EXTRACTED MATERIAL:

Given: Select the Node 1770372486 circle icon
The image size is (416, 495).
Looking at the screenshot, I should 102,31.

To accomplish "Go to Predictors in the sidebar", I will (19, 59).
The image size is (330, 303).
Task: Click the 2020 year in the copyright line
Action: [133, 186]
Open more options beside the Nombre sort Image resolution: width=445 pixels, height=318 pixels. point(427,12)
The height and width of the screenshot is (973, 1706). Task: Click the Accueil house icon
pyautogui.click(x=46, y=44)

WHAT YOU HAVE TO DO:
Please copy every one of the records above line for line, without changing a character.

ANSWER:
Given: Select the Node 1770372486 circle icon
The image size is (416, 495).
Looking at the screenshot, I should 102,31.

To accomplish "Go to Predictors in the sidebar", I will (19, 59).
The image size is (330, 303).
Task: Click the 2020 year in the copyright line
Action: [133, 186]
Open more options beside the Nombre sort Image resolution: width=445 pixels, height=318 pixels. point(427,12)
The height and width of the screenshot is (973, 1706). Task: Click the Accueil house icon
pyautogui.click(x=46, y=44)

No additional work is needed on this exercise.